◆ **Exercise**
Go through the data below and return each line where the string "next" occurs.

◆ **Recorded data**
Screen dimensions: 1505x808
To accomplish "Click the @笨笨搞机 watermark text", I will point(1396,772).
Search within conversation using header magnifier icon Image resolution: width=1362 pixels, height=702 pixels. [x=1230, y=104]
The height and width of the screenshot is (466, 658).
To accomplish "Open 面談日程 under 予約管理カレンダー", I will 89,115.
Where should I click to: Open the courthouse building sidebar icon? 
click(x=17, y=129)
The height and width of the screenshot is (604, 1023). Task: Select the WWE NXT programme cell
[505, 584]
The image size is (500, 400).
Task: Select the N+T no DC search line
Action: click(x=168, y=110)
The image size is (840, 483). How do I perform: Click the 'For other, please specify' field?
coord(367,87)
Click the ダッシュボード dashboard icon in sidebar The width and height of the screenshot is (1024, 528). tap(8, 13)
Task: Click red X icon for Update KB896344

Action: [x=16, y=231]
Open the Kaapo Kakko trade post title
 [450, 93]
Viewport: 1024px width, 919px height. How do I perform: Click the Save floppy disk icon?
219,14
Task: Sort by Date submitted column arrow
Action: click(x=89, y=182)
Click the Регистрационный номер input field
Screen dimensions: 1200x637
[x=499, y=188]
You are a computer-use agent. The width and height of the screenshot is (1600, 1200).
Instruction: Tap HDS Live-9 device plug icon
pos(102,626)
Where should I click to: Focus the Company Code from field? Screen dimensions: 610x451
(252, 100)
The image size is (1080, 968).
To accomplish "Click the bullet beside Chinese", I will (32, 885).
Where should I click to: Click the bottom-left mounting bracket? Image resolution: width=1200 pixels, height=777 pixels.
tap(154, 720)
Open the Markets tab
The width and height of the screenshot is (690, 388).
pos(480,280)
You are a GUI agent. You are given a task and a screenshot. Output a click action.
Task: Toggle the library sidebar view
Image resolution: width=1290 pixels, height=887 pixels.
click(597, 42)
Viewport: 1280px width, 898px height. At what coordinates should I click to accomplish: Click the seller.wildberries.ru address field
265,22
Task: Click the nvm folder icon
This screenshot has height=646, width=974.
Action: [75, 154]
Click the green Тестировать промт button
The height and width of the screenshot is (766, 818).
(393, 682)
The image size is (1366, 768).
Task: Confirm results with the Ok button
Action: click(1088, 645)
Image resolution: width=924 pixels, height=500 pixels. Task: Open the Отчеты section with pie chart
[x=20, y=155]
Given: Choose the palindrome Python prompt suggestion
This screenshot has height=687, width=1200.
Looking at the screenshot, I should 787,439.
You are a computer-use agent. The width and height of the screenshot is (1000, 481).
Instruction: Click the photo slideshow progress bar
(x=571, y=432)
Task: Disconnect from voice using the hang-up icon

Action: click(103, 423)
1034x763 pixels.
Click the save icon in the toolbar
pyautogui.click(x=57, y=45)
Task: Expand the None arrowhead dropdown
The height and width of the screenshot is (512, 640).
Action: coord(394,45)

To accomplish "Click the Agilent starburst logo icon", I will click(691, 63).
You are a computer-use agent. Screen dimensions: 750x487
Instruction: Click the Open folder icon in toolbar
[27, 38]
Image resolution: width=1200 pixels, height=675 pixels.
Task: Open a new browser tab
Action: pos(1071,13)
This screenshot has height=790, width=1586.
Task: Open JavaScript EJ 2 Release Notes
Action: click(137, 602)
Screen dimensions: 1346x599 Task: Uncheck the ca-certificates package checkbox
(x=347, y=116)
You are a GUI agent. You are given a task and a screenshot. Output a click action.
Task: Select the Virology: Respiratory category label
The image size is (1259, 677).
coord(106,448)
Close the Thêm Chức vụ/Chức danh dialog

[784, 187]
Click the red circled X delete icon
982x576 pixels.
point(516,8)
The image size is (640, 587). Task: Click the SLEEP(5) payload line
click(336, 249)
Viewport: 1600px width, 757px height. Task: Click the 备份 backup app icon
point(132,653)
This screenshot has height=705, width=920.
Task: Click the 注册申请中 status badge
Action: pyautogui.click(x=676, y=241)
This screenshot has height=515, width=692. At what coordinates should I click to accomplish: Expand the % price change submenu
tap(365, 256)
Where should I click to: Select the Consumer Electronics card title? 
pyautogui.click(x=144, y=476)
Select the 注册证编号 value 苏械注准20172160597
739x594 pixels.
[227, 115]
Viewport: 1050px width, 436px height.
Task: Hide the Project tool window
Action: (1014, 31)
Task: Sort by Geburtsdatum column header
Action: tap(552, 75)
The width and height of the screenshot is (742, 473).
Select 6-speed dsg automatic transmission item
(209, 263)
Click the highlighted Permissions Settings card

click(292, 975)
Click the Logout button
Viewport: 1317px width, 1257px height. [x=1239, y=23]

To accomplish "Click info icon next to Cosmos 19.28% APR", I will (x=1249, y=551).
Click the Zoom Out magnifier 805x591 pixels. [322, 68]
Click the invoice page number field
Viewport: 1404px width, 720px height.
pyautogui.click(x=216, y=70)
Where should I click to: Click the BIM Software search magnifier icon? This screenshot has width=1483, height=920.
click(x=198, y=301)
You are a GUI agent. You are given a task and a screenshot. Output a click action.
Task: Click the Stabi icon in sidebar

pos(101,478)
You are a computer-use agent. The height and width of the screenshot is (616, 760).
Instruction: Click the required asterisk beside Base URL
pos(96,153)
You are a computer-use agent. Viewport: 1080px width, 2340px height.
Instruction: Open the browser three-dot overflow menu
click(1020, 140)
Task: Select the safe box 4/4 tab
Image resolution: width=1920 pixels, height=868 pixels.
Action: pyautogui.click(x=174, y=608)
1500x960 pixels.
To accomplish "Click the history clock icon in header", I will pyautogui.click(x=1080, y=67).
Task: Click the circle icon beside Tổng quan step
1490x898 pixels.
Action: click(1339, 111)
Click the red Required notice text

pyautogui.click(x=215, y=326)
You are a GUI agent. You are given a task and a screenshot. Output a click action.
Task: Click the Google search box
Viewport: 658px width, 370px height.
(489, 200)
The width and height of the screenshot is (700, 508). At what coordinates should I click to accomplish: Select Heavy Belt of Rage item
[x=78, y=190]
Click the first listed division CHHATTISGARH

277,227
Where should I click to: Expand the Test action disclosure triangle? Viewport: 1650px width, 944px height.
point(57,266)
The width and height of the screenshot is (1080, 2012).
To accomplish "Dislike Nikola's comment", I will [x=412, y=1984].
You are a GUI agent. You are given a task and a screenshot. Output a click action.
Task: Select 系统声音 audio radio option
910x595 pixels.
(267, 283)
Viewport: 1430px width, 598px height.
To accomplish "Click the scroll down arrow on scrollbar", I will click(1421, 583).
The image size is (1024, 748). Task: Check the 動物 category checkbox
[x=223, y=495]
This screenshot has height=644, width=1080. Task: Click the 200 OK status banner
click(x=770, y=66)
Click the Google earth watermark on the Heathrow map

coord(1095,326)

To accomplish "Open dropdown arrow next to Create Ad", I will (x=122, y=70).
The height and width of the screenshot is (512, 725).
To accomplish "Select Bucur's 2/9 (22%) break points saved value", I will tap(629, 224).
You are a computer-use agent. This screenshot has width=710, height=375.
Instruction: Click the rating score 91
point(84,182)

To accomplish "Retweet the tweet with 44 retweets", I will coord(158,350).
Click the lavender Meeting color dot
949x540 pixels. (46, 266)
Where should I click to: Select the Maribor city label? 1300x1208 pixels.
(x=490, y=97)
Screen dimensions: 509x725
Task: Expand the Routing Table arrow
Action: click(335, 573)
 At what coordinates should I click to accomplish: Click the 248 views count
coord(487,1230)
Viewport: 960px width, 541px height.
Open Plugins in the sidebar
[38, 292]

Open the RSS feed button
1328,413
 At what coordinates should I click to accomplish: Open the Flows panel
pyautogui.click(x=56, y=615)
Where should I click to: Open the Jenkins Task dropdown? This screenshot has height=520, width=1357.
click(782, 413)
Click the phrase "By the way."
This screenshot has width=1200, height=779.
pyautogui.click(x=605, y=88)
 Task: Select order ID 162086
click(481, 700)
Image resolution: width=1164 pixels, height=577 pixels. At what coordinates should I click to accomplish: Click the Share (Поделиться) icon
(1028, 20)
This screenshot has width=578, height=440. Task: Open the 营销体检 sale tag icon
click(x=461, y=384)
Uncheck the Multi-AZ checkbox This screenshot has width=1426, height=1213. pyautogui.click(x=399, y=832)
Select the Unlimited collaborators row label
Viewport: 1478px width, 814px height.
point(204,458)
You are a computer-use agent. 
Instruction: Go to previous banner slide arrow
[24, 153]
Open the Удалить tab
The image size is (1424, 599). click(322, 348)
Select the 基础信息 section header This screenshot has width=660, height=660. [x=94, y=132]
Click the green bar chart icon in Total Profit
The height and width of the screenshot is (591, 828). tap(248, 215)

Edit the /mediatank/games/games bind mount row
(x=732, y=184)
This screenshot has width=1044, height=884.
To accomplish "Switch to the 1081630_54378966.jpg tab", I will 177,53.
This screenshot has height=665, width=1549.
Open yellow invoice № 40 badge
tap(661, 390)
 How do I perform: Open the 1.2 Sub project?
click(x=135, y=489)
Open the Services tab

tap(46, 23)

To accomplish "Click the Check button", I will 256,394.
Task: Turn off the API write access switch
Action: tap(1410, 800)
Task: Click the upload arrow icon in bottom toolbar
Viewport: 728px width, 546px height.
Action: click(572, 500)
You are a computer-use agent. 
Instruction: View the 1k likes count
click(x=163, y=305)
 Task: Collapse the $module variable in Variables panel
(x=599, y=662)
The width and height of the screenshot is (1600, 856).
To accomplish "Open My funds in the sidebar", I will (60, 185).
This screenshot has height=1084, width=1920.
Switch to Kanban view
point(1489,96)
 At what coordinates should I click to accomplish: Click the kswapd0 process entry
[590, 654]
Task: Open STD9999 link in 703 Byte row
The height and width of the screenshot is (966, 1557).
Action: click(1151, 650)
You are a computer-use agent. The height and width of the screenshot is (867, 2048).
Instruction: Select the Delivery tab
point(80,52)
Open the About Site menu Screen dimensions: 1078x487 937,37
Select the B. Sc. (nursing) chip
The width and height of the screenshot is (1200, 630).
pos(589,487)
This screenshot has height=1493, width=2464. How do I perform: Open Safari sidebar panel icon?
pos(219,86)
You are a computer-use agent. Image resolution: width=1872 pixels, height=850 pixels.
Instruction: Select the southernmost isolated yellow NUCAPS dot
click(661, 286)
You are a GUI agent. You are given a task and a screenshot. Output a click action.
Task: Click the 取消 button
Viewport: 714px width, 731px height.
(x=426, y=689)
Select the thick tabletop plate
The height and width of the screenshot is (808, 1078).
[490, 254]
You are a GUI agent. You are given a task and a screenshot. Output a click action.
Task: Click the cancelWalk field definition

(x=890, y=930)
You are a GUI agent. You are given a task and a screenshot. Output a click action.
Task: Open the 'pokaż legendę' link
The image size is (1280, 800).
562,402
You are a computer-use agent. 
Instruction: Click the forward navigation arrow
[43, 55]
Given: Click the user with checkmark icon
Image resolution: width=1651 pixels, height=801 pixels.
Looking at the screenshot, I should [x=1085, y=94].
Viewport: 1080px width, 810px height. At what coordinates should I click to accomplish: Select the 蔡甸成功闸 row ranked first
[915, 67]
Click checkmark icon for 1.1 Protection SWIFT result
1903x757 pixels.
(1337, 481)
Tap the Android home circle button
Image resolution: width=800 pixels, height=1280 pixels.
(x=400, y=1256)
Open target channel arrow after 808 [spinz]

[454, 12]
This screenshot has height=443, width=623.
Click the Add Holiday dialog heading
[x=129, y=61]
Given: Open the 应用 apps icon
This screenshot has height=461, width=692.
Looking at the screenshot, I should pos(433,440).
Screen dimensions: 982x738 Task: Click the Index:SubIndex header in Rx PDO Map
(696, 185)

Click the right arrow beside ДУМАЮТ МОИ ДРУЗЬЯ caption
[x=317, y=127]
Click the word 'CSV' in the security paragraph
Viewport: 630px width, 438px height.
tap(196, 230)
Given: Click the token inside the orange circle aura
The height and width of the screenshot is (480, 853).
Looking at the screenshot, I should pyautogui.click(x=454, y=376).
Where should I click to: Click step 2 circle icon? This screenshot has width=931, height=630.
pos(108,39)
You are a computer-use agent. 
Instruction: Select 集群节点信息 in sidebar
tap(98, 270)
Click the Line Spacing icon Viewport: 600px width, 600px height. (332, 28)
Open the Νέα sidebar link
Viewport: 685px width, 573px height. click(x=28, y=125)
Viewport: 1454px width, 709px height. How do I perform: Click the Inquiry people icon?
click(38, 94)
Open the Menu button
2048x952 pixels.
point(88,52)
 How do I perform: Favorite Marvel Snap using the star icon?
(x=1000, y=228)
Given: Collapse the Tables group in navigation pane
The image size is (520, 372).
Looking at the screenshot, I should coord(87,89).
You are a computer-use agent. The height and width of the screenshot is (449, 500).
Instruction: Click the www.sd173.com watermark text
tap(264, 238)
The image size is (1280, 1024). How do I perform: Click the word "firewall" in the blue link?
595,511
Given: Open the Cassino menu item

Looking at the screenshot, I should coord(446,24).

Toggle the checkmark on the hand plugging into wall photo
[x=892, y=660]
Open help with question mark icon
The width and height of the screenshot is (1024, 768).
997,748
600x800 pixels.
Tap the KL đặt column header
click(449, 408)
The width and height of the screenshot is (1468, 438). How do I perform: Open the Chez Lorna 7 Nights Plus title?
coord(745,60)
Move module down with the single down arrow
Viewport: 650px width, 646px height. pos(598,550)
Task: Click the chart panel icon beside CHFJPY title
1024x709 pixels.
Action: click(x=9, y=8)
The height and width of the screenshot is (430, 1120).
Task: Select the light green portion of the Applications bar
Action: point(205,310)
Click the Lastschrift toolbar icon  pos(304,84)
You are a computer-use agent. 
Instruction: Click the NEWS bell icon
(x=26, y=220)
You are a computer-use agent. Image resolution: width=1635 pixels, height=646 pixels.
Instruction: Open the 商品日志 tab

◆ **Expected output**
To accomplish "Click info icon next to Cosmos 19.28% APR", I will (x=1249, y=551).
To accomplish "Open dropdown arrow next to Create Ad", I will (x=122, y=70).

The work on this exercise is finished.